Ben Bacarisse
2/13/2011 1:57:00 AM
Dr Nick <3-nospam@temporary-address.org.uk> writes:
> Andrew Smallshaw <andrews@sdf.lonestar.org> writes:
>
>> On 2011-02-10, Gordon Burditt <gordonb.4yxi6@burditt.org> wrote:
>>>> Are there implementations in which argc can be 0 then?
>>>
>>> Yes. UNIX. Just have a program call, for example:
>>>
>>> execl(path, (char *) NULL);
>
> That's gives me a warning about not enough variable arguments. execl
> needs a null terminated list and clearly the compiler "knows" to expect
> a real one in there.
>
>> On most modern Unix systems that won't initialise main()'s argc to
>> _anything_. Program invocation with a null argv is generally taken
>> as an instruction to the dynamic linker. You'll get a listing of
>> requested and linked in libraries and the program will terminate
>> without ever calling main().
>
> With an extra NULL, or with execv I get a segfault from:
>
> #include <unistd.h>
>
> int main(void) {
> execv("/bin/ls",(char * const *)NULL);
> /* or, and ignore the warning */
> execl("/bin/ls",(char *)NULL);
> /* or */
> execl("/bin/ls",(const *)NULL,(char *)NULL);
> return 0;
> }
>
> and debugging does seem to show it was in the dynamic linker.
>
> execl("/bin/ls","",(char * const *)NULL);
> works but, of course, has an argument.
>
> So I don't think it's as easy as we thought!

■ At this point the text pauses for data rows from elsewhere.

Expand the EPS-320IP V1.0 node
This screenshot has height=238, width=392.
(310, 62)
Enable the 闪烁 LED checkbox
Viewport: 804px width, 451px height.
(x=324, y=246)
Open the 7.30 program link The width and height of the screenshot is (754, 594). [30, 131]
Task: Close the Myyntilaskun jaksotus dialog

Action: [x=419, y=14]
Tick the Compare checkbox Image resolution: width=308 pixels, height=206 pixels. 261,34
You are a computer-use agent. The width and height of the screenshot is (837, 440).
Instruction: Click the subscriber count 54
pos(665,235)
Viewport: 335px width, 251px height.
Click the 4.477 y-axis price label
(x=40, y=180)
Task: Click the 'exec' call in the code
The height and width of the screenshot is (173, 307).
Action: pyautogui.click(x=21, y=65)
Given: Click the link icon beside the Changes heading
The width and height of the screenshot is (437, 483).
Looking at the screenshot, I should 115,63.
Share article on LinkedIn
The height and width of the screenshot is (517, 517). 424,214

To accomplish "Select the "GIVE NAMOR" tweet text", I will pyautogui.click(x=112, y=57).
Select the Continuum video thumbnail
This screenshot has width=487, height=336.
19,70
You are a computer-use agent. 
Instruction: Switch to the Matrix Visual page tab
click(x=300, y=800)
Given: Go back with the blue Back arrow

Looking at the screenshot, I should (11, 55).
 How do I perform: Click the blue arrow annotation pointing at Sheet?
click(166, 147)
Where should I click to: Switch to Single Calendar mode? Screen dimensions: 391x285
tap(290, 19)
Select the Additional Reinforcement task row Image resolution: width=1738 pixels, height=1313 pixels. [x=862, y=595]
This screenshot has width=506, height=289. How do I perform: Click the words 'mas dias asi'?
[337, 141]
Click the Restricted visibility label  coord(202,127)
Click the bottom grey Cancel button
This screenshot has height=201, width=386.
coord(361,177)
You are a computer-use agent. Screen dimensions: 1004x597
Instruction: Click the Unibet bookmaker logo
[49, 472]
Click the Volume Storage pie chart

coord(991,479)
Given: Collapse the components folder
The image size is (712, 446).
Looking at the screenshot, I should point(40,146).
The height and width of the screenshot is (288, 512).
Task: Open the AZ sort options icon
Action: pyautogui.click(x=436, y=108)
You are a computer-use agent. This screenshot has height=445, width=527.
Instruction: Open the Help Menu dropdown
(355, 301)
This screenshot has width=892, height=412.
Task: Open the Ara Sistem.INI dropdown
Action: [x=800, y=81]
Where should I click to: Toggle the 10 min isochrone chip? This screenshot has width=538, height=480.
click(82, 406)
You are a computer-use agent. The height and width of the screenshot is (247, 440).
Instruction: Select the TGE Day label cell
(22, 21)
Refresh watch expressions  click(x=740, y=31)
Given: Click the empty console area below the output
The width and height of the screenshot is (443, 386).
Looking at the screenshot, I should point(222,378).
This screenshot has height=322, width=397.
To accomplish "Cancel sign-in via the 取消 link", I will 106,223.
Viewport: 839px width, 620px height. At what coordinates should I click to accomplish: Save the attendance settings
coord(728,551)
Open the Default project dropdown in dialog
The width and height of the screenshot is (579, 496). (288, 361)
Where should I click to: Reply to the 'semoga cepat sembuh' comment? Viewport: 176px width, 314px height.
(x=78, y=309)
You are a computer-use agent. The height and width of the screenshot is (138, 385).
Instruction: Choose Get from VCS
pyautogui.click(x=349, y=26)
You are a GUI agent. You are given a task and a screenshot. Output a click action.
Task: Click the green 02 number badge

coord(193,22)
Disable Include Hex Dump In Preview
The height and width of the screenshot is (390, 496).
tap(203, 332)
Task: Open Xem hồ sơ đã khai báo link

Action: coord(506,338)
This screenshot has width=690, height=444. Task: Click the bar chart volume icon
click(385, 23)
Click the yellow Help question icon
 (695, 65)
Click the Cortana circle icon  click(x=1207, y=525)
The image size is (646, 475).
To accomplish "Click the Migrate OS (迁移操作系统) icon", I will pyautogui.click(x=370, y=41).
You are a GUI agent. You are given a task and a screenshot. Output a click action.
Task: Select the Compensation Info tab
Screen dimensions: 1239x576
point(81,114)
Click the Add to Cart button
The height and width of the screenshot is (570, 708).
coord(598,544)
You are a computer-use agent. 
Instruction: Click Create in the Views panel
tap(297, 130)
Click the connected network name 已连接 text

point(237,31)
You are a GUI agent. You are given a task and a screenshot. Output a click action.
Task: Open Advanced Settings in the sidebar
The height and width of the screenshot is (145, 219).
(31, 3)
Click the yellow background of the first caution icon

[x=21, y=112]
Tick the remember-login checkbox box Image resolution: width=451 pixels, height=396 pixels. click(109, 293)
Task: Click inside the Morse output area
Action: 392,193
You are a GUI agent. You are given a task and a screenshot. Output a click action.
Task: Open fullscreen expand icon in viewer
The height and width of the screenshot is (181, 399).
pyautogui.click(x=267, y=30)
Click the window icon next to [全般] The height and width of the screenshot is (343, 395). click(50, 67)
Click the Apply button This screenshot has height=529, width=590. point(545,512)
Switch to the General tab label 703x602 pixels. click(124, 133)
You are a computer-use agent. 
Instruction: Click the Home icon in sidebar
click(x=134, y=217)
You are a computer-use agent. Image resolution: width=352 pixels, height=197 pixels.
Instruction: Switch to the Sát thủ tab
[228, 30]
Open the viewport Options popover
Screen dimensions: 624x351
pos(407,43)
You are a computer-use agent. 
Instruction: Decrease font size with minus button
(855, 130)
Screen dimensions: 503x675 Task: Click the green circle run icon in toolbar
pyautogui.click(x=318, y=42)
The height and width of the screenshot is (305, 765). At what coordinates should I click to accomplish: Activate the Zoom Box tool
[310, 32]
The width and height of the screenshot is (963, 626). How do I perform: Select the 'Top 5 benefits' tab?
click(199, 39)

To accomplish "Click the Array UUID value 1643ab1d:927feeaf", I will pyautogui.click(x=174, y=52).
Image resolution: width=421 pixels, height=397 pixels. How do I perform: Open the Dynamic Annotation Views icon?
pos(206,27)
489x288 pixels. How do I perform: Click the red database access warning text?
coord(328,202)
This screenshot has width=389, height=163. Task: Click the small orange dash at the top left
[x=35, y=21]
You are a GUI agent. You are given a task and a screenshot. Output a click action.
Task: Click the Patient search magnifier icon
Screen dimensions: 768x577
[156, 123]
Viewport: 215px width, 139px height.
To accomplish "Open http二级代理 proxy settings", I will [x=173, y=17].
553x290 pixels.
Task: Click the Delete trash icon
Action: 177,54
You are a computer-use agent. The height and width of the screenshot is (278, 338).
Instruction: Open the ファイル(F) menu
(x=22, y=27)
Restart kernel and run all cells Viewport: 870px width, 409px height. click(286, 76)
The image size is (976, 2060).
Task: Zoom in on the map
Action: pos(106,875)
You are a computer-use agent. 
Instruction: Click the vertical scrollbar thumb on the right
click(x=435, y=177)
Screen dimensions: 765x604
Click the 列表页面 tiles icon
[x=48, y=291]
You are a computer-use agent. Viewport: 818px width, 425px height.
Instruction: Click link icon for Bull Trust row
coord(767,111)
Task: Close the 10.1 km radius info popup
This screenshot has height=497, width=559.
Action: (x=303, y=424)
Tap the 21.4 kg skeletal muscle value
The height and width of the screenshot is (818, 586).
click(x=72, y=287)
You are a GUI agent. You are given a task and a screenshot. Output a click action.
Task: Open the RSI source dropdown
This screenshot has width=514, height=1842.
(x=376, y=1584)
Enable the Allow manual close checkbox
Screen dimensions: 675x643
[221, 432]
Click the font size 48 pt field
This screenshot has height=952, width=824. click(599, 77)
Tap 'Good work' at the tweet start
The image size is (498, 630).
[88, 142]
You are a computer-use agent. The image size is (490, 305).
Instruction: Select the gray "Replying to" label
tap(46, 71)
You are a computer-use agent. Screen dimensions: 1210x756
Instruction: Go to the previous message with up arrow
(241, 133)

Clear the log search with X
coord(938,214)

That depends on what you thought! Andrew is talking about a null argv
and that's not the same as the original proposal of starting a program
with argc == 0. When argc == 0, argv must have at least one element: a
null pointer.
You can do this:
#include <unistd.h>
int main(void)
{
char *argv[] = {0};
execv("./args", argv);
}
and in when args is this program:
#include <stdio.h>
int main(int argc, char **argv)
{
printf("argc=%d argv[0]=%p\n", argc, (void *)argv[0]);
return 0;
}
you get:
$ ./exec
argc=0 argv[0]=(nil)
which is answers the question at the top of this post.
--
Ben.